Two major providers are making a move to help them and their patients by upping investment in online reputation management. They’re looking for more (and more positive) reviews, plus an easier pathway to respond to negative ones. Provider ratings on sites like Google and Yelp are a significant factor when people look for care.

Our Take

A two-minute read for the high points; a 10-minute video/podcast for more

Doctors, we’re talking about your reputation.

And so are a lot of others. While you used to think of marketing and reputation management as “dirty words,” many of you are catching on to the necessity for doing both.

Online reviews are definitely a big deal for patients seeking a provider. Resistance to addressing them is foolish, especially when you start seeing a wave of negative reviews or inaccurate information – like the ambulance that ended up in an empty field because the online listing for a new facility was wrong.

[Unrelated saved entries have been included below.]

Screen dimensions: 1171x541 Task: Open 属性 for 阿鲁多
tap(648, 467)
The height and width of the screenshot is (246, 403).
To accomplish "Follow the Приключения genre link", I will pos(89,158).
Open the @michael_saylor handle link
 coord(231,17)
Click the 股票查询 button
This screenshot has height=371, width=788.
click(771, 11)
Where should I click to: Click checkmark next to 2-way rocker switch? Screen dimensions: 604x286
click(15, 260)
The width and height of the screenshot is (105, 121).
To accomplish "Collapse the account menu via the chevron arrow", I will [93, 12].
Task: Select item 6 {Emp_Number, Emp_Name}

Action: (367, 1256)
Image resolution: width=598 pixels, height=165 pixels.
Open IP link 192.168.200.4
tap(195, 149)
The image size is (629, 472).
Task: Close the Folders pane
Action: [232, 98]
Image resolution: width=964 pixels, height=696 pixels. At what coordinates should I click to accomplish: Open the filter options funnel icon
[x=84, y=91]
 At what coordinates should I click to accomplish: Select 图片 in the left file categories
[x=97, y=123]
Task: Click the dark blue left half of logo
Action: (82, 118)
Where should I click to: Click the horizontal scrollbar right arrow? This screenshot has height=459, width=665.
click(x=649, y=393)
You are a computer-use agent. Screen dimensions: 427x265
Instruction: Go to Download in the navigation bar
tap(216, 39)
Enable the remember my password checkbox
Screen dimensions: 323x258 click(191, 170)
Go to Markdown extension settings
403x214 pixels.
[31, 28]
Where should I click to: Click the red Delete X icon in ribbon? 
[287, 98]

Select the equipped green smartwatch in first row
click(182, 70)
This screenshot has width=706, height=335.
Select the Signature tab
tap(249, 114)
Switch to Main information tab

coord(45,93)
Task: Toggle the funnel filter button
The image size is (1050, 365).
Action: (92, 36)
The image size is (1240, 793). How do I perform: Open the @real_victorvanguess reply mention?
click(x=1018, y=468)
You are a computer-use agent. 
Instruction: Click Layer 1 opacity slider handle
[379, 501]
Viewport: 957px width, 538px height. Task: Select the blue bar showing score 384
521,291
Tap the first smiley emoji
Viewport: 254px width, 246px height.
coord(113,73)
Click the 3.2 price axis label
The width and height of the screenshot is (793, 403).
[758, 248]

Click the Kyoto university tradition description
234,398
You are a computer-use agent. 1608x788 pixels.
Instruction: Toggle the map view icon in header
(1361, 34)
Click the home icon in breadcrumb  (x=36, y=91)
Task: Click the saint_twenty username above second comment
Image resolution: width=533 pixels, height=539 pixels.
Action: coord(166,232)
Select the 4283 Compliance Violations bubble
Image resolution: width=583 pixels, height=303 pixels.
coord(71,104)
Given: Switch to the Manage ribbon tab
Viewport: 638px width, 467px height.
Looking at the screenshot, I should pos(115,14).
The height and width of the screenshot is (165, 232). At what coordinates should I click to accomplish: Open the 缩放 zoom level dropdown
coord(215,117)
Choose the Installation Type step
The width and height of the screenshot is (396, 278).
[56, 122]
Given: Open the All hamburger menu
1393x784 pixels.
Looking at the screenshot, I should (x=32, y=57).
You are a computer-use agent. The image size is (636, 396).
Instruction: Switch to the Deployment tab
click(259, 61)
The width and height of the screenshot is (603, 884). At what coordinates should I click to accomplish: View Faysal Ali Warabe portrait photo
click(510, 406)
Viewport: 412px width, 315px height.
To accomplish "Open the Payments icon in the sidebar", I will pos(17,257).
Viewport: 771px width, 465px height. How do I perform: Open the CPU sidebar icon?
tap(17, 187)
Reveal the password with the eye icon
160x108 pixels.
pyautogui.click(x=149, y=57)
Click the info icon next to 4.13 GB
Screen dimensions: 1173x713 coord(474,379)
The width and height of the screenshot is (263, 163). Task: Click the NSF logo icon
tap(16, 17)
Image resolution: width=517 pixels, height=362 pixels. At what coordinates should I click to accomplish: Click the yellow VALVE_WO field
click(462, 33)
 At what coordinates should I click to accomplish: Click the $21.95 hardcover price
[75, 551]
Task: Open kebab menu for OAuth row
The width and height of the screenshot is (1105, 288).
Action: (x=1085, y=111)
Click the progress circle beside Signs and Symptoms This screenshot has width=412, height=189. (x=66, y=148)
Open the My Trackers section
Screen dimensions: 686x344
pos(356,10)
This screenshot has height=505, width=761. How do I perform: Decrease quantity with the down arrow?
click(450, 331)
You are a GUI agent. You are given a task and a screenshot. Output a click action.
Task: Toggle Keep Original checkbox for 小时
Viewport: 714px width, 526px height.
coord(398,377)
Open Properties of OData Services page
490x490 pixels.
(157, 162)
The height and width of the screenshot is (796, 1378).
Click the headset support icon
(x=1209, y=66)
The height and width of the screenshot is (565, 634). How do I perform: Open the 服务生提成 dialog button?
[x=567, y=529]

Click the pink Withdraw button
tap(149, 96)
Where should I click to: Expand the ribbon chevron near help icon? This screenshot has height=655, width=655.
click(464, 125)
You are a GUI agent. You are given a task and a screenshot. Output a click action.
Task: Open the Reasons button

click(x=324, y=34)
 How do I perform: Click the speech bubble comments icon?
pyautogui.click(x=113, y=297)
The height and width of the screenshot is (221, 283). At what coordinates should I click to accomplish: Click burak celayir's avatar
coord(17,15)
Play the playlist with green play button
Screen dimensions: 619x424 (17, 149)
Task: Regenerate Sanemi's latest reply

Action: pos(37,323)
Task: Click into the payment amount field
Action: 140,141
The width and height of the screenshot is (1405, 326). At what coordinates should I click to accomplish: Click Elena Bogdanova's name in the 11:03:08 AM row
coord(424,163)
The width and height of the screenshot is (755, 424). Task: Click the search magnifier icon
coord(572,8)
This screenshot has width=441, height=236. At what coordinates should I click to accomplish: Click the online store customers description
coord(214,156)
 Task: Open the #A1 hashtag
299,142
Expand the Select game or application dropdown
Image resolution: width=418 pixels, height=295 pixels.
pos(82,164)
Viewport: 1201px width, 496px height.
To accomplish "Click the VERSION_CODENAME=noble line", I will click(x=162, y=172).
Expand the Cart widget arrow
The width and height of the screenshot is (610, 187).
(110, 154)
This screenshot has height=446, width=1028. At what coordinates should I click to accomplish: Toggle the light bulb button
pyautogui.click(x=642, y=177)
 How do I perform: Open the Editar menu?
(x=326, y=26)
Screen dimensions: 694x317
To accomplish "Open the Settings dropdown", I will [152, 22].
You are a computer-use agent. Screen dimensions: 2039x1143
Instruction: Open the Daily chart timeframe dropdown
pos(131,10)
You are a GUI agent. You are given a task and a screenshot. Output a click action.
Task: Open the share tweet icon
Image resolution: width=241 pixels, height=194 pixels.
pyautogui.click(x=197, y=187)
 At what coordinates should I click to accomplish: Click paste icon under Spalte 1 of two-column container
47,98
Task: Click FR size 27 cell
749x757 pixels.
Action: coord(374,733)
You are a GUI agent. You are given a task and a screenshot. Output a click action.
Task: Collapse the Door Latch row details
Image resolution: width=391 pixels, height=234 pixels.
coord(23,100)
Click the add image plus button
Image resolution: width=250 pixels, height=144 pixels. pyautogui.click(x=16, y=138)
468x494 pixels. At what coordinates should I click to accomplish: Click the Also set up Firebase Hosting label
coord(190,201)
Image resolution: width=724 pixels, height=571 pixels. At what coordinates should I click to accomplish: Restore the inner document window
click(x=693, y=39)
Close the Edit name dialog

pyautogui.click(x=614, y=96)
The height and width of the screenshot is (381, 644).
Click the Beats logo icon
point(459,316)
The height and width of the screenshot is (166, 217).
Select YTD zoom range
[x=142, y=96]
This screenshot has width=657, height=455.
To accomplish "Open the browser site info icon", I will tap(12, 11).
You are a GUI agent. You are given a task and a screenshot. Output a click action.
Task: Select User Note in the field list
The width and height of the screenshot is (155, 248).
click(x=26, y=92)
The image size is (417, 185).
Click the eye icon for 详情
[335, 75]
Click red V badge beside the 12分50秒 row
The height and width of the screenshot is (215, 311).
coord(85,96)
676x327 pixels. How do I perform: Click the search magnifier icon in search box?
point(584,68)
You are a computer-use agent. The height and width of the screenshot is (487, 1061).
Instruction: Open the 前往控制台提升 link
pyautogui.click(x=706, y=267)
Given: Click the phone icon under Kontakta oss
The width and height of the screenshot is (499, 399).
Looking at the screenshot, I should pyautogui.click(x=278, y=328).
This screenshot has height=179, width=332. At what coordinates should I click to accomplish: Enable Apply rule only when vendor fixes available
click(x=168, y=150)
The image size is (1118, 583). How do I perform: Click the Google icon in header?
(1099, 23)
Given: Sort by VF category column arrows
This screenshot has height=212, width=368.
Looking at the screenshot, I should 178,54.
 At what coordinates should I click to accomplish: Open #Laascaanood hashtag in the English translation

So, how do physicians – ahem, healthcare marketing departments – take care of their online hygiene and manage their reputations? Well, it takes energy and effort – there’s no silver bullet. Which means that before you go sign up with a software provider, you have to do a little of your own recon:

  1. Find your information. Where does your organization show up online? Google? Yelp? Facebook? Where are people finding your brick-and-mortar addresses?
  2. Review your information. Are your hours and basic contact info correct on all those listing sites?
  3. Collect your information. Create a spreadsheet that will serve as a single source of truth. Seem overwhelming? Start with one segment of your organization, say the clinics or just your physicians. This spreadsheet will be critical to tracking your presence online once you do sign up with a reputation management vendor.
  4. Correct your information. You don’t need us to explain this.
  5. Respond to reviews. Get back to people and express your appreciation for their feedback. Don’t avoid negative comments. Don’t do anything foolish, like ask for personal health information in a public forum. Questions? Check with your legal and compliance team – or call us, for that matter (but not for legal advice).
  6. Solicit reviews. Some platforms, like Yelp, don’t allow you to ask for reviews. So check first. Where you can, make reviews part of the post-visit follow up. Make it easy for people. One more time: Make it easy.

So, should you follow in Sharp’s footsteps and embrace reviews, actively soliciting them to help people find you and to look better when the do? If you’ve got your aforementioned ducks in a row, we say bring ‘em on.